Sources told The Courant Monday that police are aware Troconis was not in New Canaan on May 24, the day Farber Dulos went missing. Troconis has been cooperating with authorities and has told them she does not know what happened to Farber Dulos or her whereabouts.
Outside the Stamford courthouse, the media presence was extensive with a number of television news crews waiting for Troconis and her family to come and go on Tuesday.
In the afternoon, attorneys in the two year custody battle between Jennifer Farber Dulos and Fotis Dulos were expected to meet with a judge in Superior Court in Stamford, judicial records show.
Both Fotis Dulos and Troconis are charged with tampering with evidence and hindering prosecution stemming from video Hartford police recovered showing a man that looked like Dulos throwing multiple garbage bags into trash receptacles on Albany Avenue the same night that Farber Dulos disappeared, court records said.
While Dulos has been unable to post the $500,000 bond a judge ordered him held on before Tuesday, Troconis was able to and she was released on June 3 _ the same day she appeared in Norwalk Superior Court _ after her parents flew in from Florida and bailed her out. A judge ordered her to wear an ankle bracelet with GPS tracking.
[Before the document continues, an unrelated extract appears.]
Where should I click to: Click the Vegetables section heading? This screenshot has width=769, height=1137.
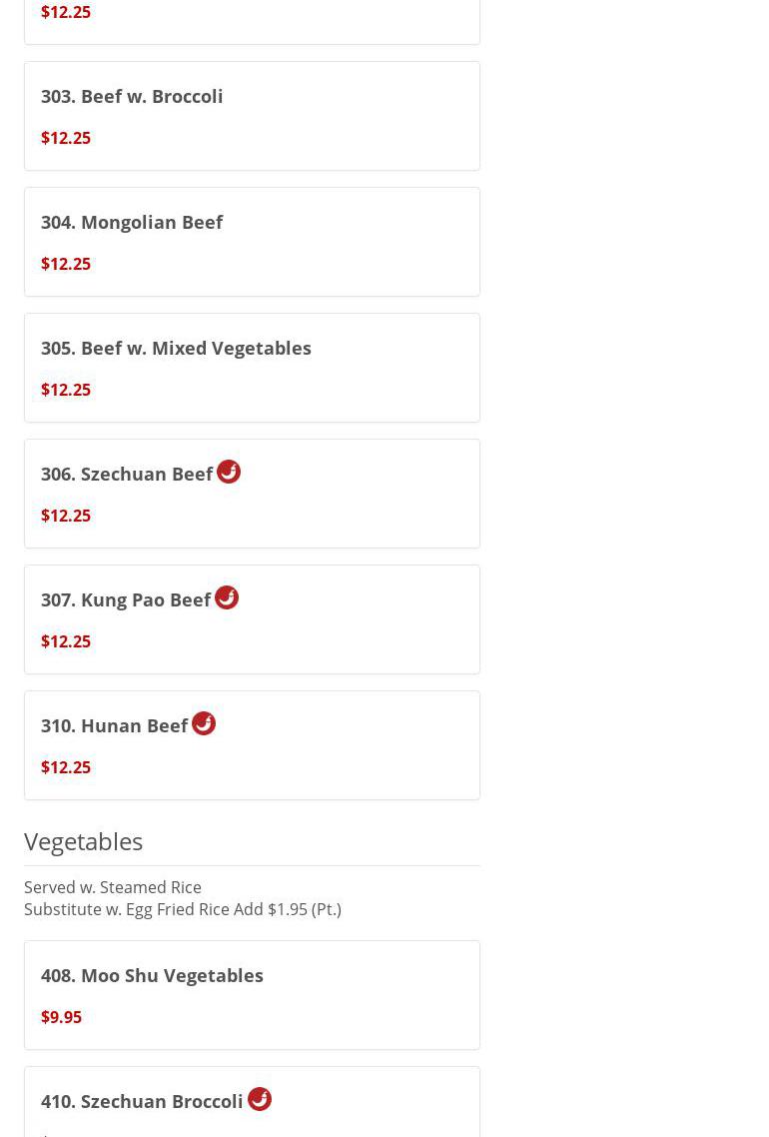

Following her release, Troconis met with state police detectives and prosecutors at least twice, including once at her attorney Andrew Bowman's office in Westport where she talked to Stamford State's Attorney Richard Colangelo and state police detectives. Bowman on Monday declined to comment on Troconis' role in the case.
The next day, Troconis could be seen walking in the backyard of the Jefferson Court house in Farmington that she shares with Fotis Dulos pointing toward woods while detectives searched the area. It is unclear why they brought her to Farmington on Friday.
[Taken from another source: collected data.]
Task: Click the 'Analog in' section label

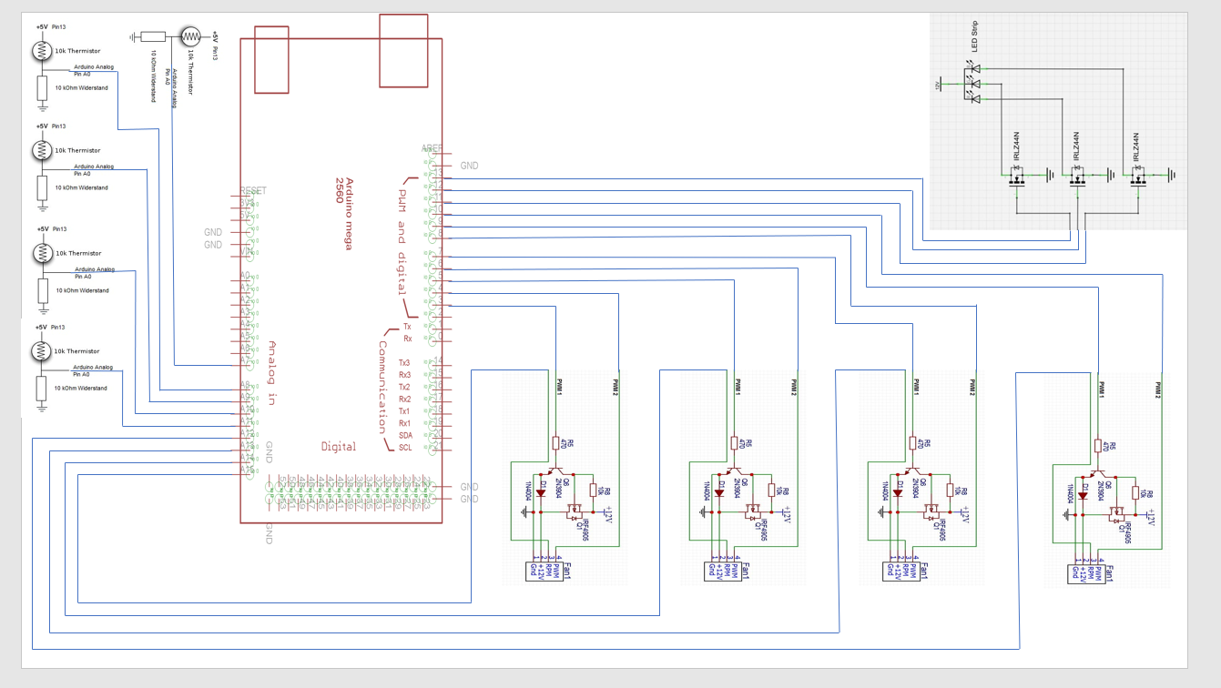Action: (271, 373)
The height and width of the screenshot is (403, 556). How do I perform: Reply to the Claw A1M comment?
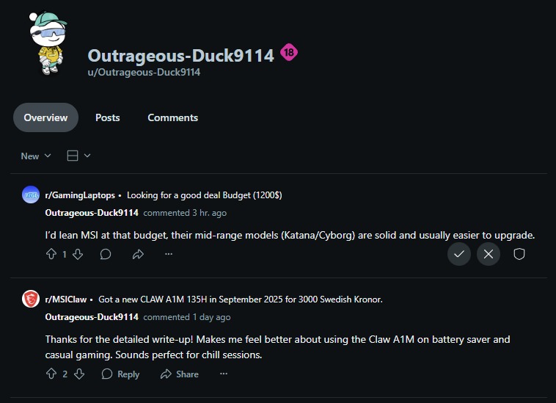[x=120, y=374]
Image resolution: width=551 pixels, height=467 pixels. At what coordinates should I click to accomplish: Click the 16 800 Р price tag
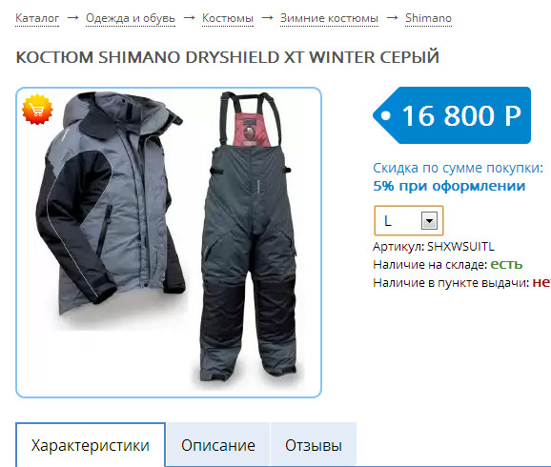click(452, 115)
Sources said Troconis has told state police she has no idea where Farber Dulos may be.
The charges against Troconis and Fotis Dulos stem from video evidence captured by Hartford police that shows a man resembling Fotis Dulos dumping multiple garbage bags into trash bins and dumpsters along Albany Avenue at 7:15 p.m. on the day that Jennifer Dulos disappeared, court records said.
A woman resembling Troconis at one point is seen on video sitting in the passenger seat and either placing something on the ground or picking up an item as Dulos throws out the bags, according to court records. The documents don't say what she placed on the ground and there is no video evidence that she handled any of the trash bags.
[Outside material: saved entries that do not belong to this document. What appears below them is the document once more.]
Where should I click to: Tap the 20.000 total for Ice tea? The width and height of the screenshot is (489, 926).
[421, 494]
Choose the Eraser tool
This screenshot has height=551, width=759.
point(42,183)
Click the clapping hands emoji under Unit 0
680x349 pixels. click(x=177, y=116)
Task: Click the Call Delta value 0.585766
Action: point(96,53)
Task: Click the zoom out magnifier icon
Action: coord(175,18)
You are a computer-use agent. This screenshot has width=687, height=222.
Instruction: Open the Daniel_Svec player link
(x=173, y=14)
State police detectives rushed to Albany Avenue on May 31 and found some of the trash bags that Dulos had thrown out. Court records said DNA testing on some of the bloody clothes, towels and sponges matched Farber Dulos.
Police were too late to get some of the garbage and have spent the last week painstakingly searching through a mountain of trash at the Materials Innovation and Recycling Authority's trash-to-energy plant on Maxim Road in Hartford's South Meadows. A corps of state police, using German Shepherd cadaver dogs, have been shifting through the garbage searching for more evidence.
In addition to the Albany Avenue neighborhood in Hartford, police also have searched locations in several towns, including Jennifer Dulos' home in New Canaan, where she lives with her children, who range in age from 8 to 13, a park near her home where her vehicle was found and several properties in Farmington owned by Fotis Dulos' company The Fore Group.
Farber Dulos has been missing since May 24 when she was last seen dropping her children off at the New Canaan Country Day School around 8 a.m. Police believe that she was attacked in her Welles Avenue home sometime between 8-11 a.m. A cleaning woman entered the home around noon. She wasn't reported missing until 7 p.m. that night. When New Canaan police entered the garage area of her home, they found dark stains believed to be blood on the floor as well blood spatter and evidence of a cleanup.
Her black Chevy Suburban was later found on Lapham Road near Waveny Park where at least three searches have taken place.